■ **MATERIAL TO PROCESS**
◆ ◆ ◆ ◆

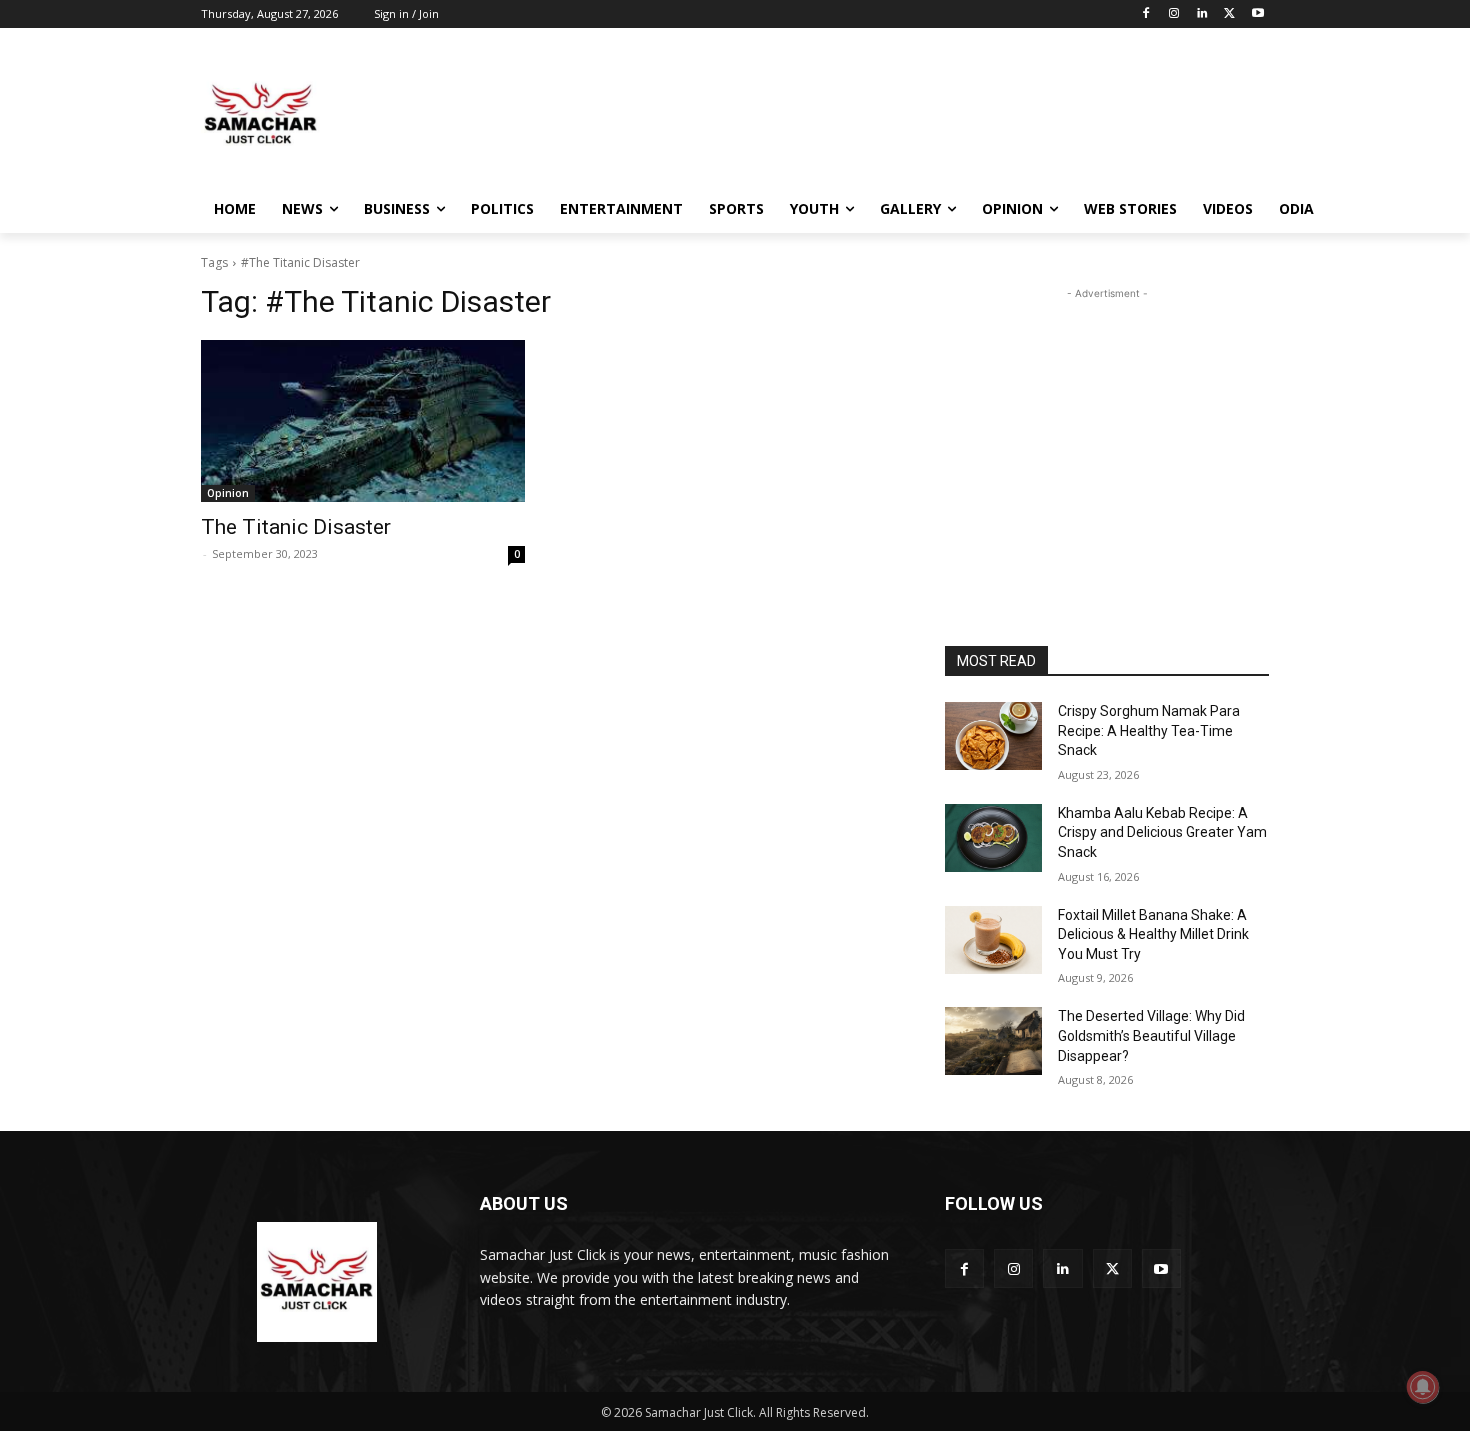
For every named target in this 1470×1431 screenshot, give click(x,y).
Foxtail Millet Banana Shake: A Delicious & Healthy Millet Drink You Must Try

◆ ◆ ◆ ◆

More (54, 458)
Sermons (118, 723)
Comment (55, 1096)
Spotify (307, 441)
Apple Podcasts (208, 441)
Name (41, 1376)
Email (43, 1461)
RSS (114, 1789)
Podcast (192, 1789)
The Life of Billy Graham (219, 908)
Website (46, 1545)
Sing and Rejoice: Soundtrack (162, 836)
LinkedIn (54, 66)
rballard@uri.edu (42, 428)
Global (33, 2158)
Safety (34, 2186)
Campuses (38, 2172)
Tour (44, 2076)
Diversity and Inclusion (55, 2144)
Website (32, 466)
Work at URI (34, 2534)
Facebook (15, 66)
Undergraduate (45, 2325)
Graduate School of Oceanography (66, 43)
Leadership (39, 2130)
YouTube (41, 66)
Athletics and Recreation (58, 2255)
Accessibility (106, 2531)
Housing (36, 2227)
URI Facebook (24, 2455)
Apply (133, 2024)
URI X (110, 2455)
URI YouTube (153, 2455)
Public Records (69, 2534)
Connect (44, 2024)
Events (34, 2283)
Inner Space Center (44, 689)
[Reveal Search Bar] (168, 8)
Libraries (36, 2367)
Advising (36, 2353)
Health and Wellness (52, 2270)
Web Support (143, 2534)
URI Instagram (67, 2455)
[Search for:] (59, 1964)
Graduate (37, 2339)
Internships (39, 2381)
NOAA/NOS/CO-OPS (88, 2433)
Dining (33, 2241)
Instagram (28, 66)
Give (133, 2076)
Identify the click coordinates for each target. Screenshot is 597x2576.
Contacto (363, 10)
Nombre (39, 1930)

◆ ◆ ◆ ◆

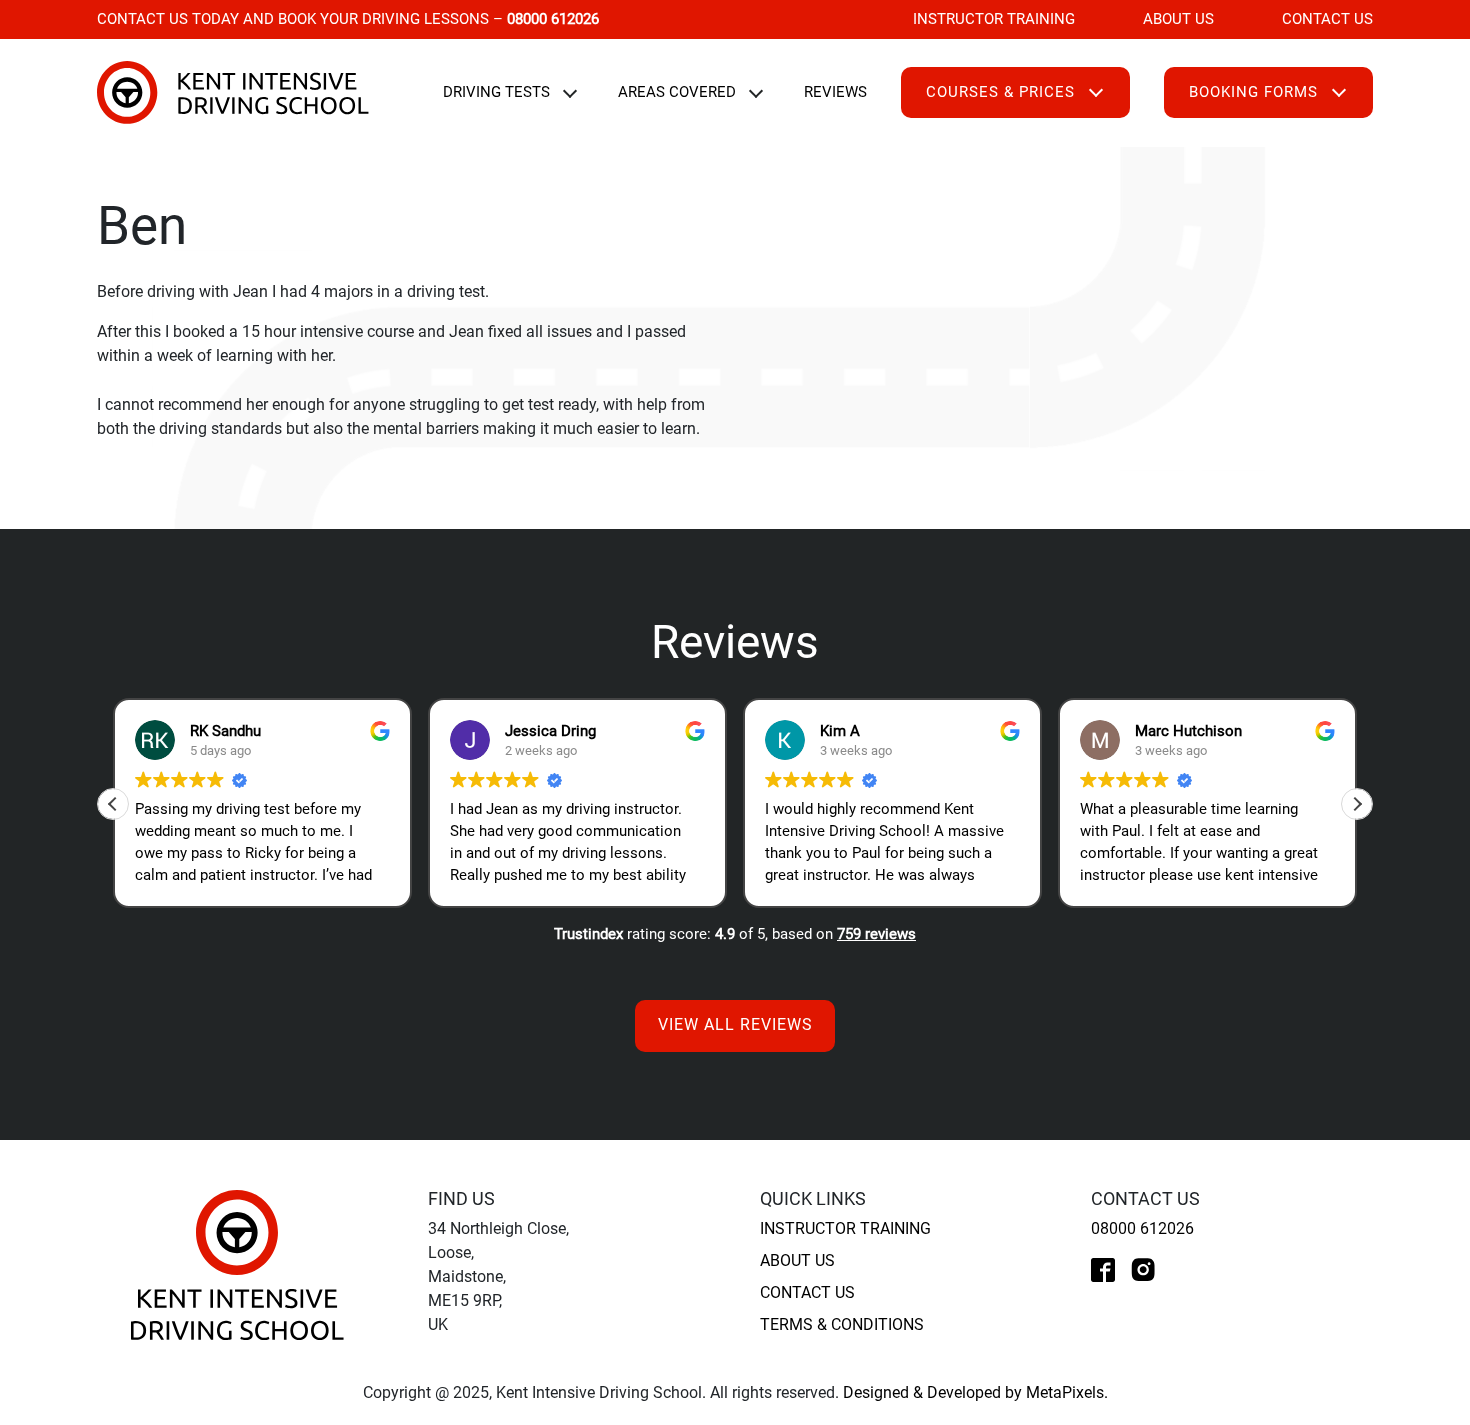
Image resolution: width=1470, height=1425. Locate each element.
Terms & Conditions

◆ ◆ ◆ ◆

■ **YOUR OBJECTIVE**
Everything in the material above from the line that has "Events (34, 2283)" through the line that has "Nombre (39, 1930)" must be duplicated exactly, with no other lines given.

■ **RESPONSE AREA**
Events (34, 2283)
Inner Space Center (44, 689)
[Reveal Search Bar] (168, 8)
Libraries (36, 2367)
Advising (36, 2353)
Health and Wellness (52, 2270)
Web Support (143, 2534)
URI Instagram (67, 2455)
[Search for:] (59, 1964)
Graduate (37, 2339)
Internships (39, 2381)
NOAA/NOS/CO-OPS (88, 2433)
Dining (33, 2241)
Instagram (28, 66)
Give (133, 2076)
Identify the click coordinates for each target. Screenshot is 597x2576.
Contacto (363, 10)
Nombre (39, 1930)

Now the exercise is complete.